> _Input data_
*****

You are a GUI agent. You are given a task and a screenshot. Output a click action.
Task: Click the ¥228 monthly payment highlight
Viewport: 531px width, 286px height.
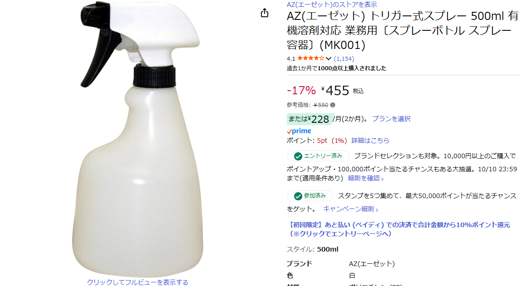click(x=310, y=119)
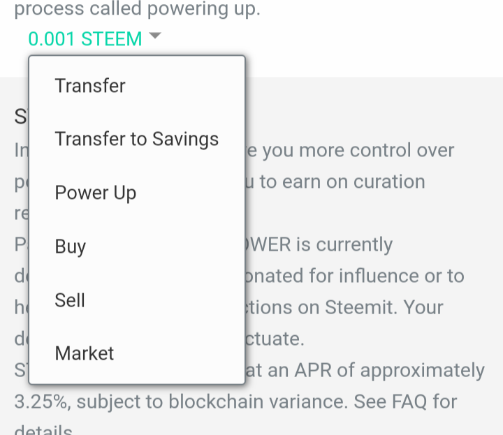The height and width of the screenshot is (435, 503).
Task: Open the 0.001 STEEM balance dropdown
Action: point(85,39)
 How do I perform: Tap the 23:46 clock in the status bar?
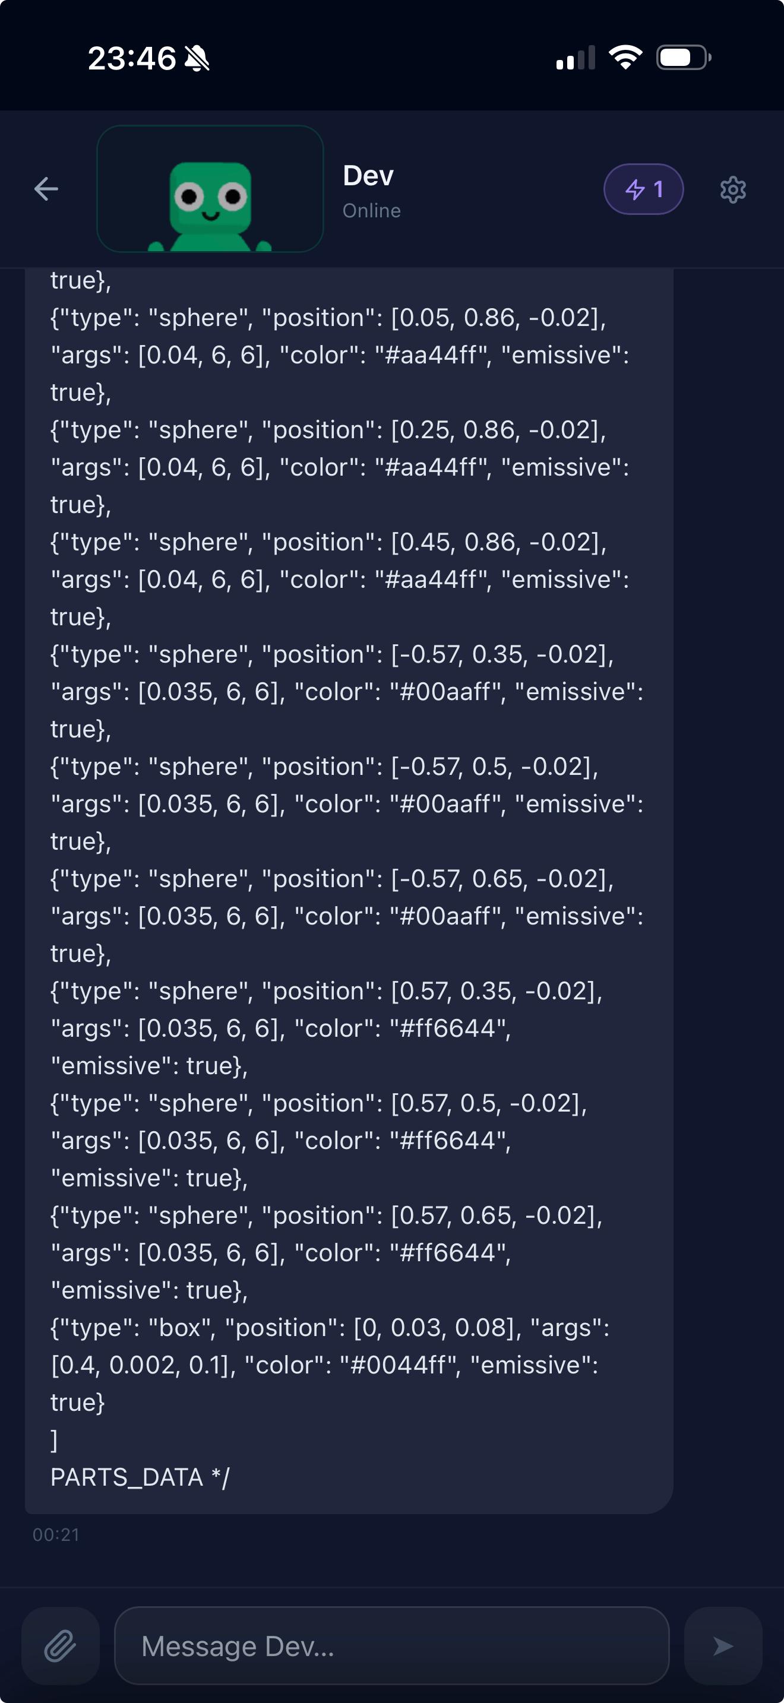[x=132, y=59]
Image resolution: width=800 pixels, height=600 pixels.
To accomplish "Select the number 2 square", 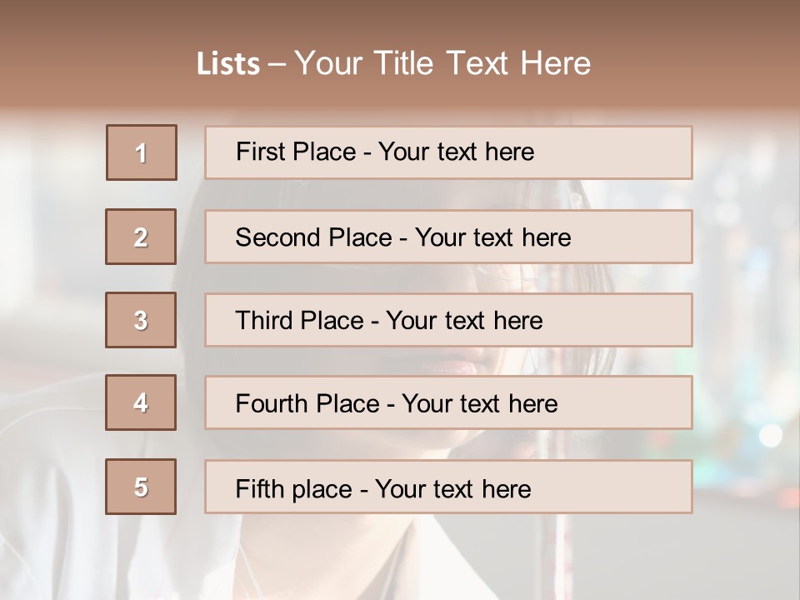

*****

Give back the material above exactly, with each picture removed.

> _Task solution_
You are a GUI agent. You are given a task and a screenshot. Output a click action.
Task: Click the ¥228 monthly payment highlight
Viewport: 531px width, 286px height.
click(x=310, y=119)
The height and width of the screenshot is (435, 503).
Task: Open the 0.001 STEEM balance dropdown
Action: point(85,39)
 How do I perform: Tap the 23:46 clock in the status bar?
[x=132, y=59]
Image resolution: width=800 pixels, height=600 pixels.
To accomplish "Select the number 2 square", 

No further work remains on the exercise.